Deciphering these types of comments is difficult.
The problem isn’t that Ben Bernanke talks over our heads with his arcane banker vocabulary - where you say “quantitative easing” instead of “printing money.”
The problem isn’t even really the idea that being a Central banker is all that complicated. It certainly doesn’t have to be.
The problem is that Bernanke, and other central bankers cram so many lies, half-truths, obfuscations and red herrings into every single sentence they utter that making sense out of their words is like trying to sort out fact from fiction in a 10 car pileup - with 10 drunken drivers!
Some of it might be kind of true. But most of it is either irrelevant or just plain old garden variety horse-hockey. Each statement is a minefield of uncertainties. We know that Ben carefully crafts everything he says in order to keep the economy’s plates spinning.
What do I mean exactly? Well, take his “100% confidence” that we won’t experience inflation.
It begs the question: haven’t we already lived through a decade or more of it?
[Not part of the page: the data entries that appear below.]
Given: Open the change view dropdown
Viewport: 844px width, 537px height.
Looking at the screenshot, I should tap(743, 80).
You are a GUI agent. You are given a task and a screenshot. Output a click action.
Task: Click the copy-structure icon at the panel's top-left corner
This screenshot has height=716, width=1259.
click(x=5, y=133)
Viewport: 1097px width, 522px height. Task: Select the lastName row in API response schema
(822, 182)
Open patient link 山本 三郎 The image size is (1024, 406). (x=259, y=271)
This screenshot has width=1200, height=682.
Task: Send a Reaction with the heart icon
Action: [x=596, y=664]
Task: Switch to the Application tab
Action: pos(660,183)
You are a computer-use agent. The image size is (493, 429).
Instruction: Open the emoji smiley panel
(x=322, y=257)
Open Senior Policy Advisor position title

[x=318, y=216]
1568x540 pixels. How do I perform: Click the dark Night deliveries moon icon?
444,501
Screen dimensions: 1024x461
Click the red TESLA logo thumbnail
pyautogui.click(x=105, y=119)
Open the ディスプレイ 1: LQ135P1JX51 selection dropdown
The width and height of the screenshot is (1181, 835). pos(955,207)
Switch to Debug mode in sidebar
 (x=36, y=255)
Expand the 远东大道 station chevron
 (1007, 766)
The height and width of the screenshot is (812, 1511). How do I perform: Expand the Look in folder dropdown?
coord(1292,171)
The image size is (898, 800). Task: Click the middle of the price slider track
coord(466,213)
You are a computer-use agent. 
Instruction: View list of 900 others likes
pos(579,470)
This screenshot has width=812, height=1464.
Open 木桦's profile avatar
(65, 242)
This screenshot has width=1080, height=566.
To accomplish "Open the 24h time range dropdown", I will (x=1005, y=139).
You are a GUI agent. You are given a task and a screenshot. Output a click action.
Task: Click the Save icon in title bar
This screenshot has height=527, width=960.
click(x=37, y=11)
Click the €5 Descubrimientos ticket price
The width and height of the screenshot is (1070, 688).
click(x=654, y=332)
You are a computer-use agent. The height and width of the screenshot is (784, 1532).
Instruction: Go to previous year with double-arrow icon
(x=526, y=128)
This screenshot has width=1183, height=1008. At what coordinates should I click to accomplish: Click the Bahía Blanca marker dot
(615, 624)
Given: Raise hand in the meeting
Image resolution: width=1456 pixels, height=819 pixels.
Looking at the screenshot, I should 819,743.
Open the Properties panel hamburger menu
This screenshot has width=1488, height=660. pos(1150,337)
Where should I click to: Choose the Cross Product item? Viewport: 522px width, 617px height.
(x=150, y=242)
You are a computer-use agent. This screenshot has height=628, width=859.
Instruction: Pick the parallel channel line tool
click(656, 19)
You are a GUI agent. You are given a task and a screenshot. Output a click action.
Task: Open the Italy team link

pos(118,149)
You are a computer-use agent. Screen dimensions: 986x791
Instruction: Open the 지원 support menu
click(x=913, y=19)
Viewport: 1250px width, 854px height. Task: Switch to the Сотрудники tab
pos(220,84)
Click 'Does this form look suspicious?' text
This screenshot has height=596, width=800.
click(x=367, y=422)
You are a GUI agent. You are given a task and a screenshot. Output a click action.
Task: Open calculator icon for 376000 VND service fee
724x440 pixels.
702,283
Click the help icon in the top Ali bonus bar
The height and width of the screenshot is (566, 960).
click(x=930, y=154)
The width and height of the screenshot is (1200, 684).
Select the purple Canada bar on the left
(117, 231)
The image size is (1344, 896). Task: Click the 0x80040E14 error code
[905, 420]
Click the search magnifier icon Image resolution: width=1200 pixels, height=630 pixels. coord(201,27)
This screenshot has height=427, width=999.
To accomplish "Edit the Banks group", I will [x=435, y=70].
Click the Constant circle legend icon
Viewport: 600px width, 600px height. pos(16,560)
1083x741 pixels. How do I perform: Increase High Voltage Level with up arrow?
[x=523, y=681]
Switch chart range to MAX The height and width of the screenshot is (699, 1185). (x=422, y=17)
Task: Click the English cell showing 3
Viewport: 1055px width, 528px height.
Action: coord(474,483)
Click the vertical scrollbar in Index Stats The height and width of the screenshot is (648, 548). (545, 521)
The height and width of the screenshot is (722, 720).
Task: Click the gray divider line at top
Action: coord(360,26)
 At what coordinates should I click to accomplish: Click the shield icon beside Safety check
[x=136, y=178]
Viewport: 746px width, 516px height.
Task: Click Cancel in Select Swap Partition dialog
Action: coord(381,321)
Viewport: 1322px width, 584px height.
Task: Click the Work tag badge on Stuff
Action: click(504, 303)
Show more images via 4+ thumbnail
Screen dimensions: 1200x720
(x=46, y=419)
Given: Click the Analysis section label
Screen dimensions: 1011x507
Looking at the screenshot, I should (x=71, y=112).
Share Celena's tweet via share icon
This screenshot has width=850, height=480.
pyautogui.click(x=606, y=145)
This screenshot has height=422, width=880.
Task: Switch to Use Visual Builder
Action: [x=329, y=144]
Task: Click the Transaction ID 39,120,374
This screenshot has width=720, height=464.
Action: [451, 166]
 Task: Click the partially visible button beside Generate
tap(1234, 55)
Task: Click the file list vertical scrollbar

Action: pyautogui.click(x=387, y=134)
Is he saying we won’t have anymore? If he is saying that inflation will now cease, how could he possibly be 100% confident?
Some other gems from the Chairman:
“We've been very, very clear that we will not allow inflation to rise above 2% or less.”
Again, it’s another non-statement. They can goal-seek their inflation level to be whatever they want, especially since the Federal Government AND the Federal Reserve each have their own carefully selected inflation metrics that scrub out anything that they either don’t like or is currently out of their control.
If they make up the rules of inflation as they go along, there’s really no way to trust anything they have to say on the topic.
But his next comment was a real showstopper:
"We could raise interest rates in 15 minutes if we have to. So, there really is no problem with raising rates, tightening monetary policy, slowing the economy, reducing inflation, at the appropriate time."
Raising interest rates, at this point, would make our already top-heavy debt loads even more expensive to service. Where does Bernanke think the Treasury will get the money to service that debt if (when) interest rates rise?
There are two places:
1. They won’t. They’ll default on the debt. As I wrote last week, it’s already in the cards for Europe: “...the EU announced that any further debt problems in Ireland will likely result in default for privately held Irish bonds.
So, outright default is not just a phrase being whispered in fringe circles. It’s a policy option for central bankers in Europe.”
2. They’ll have it funded by the Fed. That’s already happening, and it’s what Bernanke calls “quantitative easing.” The Fed buys Treasuries with dollars that Ben Bernanke conjures deep inside the mainframe of Federal Reserve computers. He’s literally funding this country’s debt with money that doesn’t exist.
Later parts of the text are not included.